▸ About this task
Copy everything in the records exactly; the pictures stay out.

▸ Source material
------------

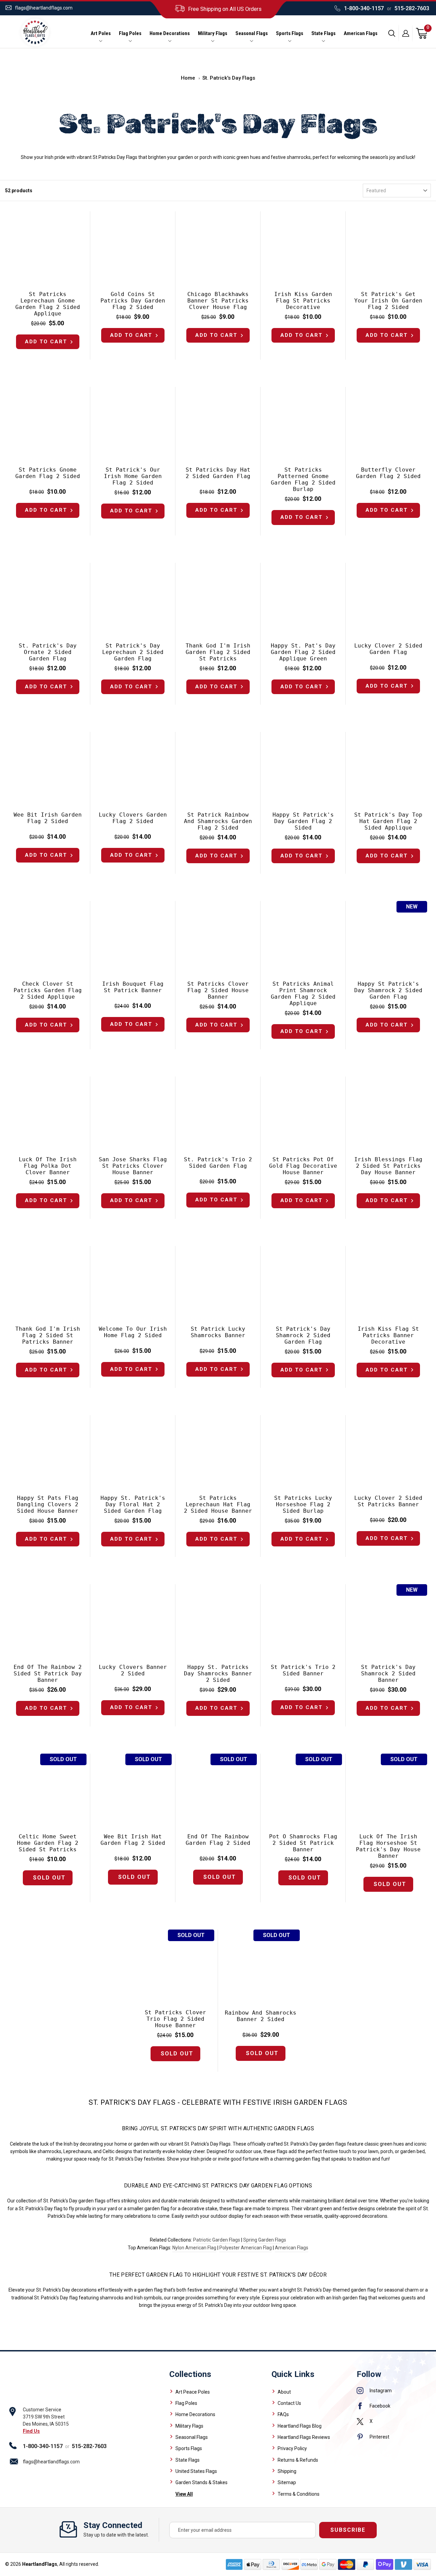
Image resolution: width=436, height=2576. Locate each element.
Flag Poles (130, 33)
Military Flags (212, 33)
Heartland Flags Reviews (304, 2437)
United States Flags (196, 2471)
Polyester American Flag (245, 2247)
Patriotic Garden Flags (216, 2240)
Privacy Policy (292, 2448)
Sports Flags (289, 33)
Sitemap (287, 2482)
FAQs (283, 2414)
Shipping (287, 2471)
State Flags (323, 33)
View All (184, 2494)
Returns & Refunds (298, 2460)
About (284, 2392)
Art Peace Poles (192, 2392)
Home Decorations (170, 33)
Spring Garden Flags (264, 2240)
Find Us (31, 2431)
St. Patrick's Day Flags (228, 78)
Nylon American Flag (194, 2247)
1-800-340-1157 (364, 8)
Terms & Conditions (299, 2494)
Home (188, 78)
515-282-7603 (411, 8)
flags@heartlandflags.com (44, 8)
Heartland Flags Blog (300, 2426)
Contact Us (289, 2403)
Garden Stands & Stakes (201, 2482)
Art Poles (101, 33)
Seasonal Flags (251, 33)
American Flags (360, 33)
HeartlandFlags (39, 2564)
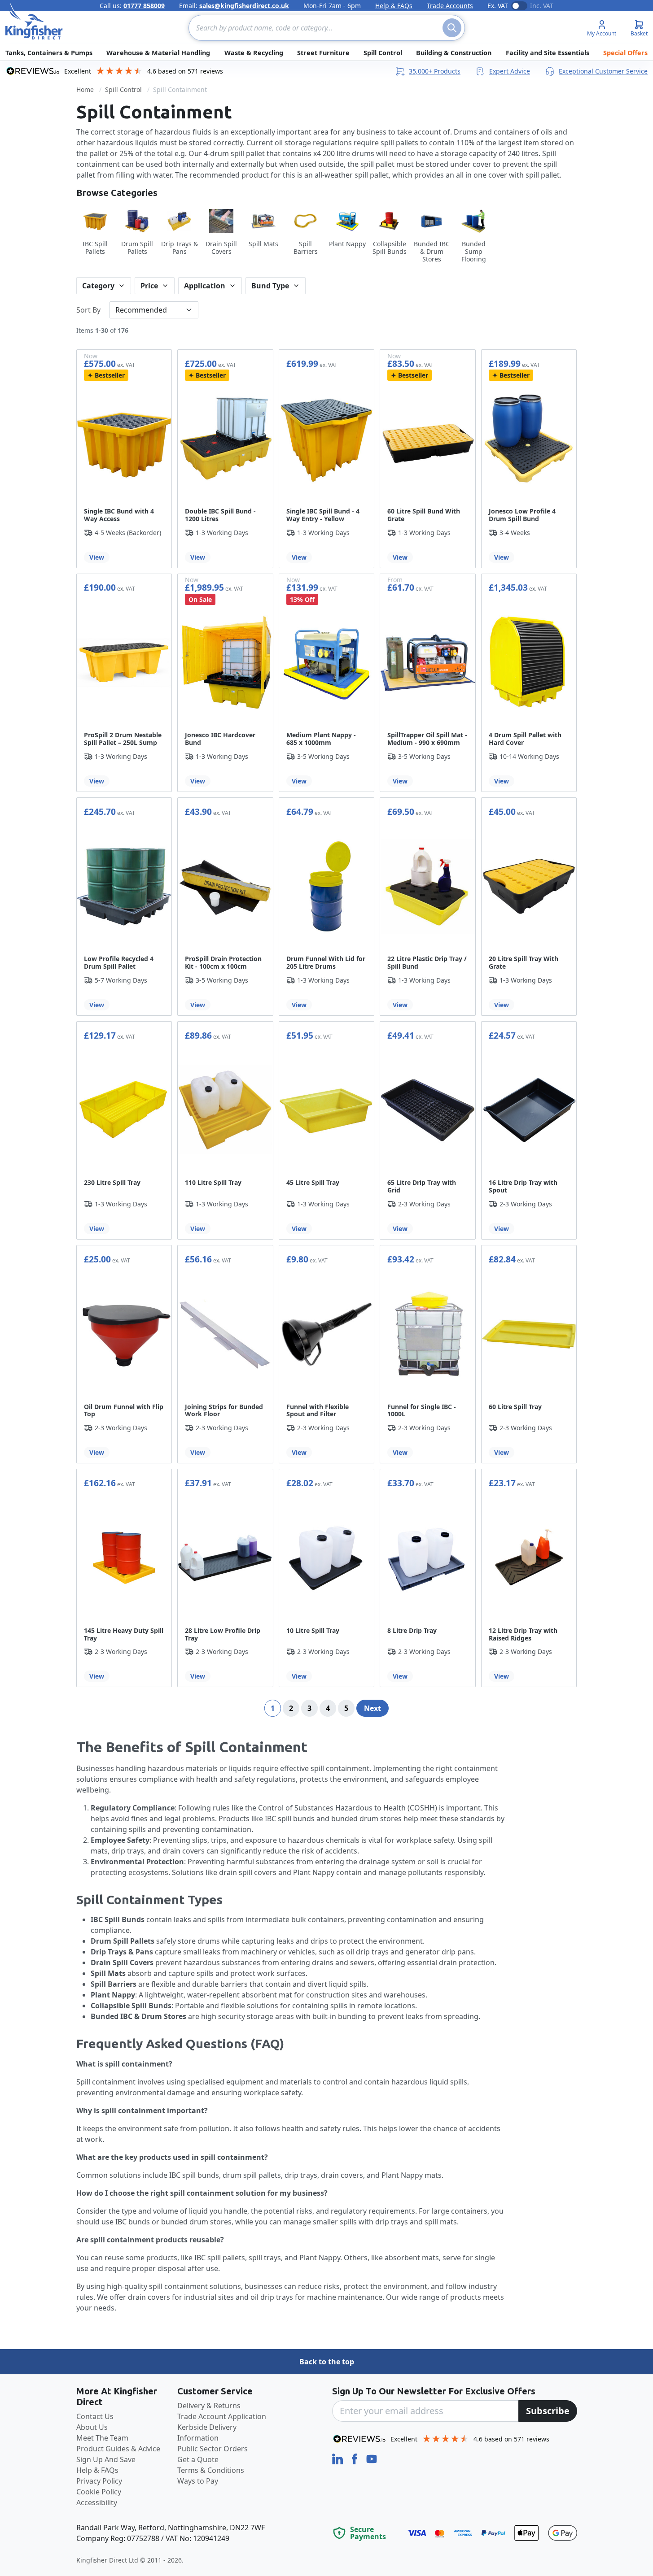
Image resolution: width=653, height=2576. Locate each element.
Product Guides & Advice (118, 2449)
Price (149, 286)
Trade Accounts (450, 5)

------------

▸ Solution for this task
Image resolution: width=436, height=2576. Locate each element.
Flag Poles (130, 33)
Military Flags (212, 33)
Heartland Flags Reviews (304, 2437)
United States Flags (196, 2471)
Polyester American Flag (245, 2247)
Patriotic Garden Flags (216, 2240)
Privacy Policy (292, 2448)
Sports Flags (289, 33)
Sitemap (287, 2482)
FAQs (283, 2414)
Shipping (287, 2471)
State Flags (323, 33)
View All (184, 2494)
Returns & Refunds (298, 2460)
About (284, 2392)
Art Peace Poles (192, 2392)
Home Decorations (170, 33)
Spring Garden Flags (264, 2240)
Find Us (31, 2431)
St. Patrick's Day Flags (228, 78)
Nylon American Flag (194, 2247)
1-800-340-1157 (364, 8)
Terms & Conditions (299, 2494)
Home (188, 78)
515-282-7603 (411, 8)
flags@heartlandflags.com (44, 8)
Heartland Flags Blog (300, 2426)
Contact Us (289, 2403)
Garden Stands & Stakes (201, 2482)
Art Poles (101, 33)
Seasonal Flags (251, 33)
American Flags (360, 33)
HeartlandFlags (39, 2564)
Image resolution: width=653, height=2576. Locate each element.
Product Guides & Advice (118, 2449)
Price (149, 286)
Trade Accounts (450, 5)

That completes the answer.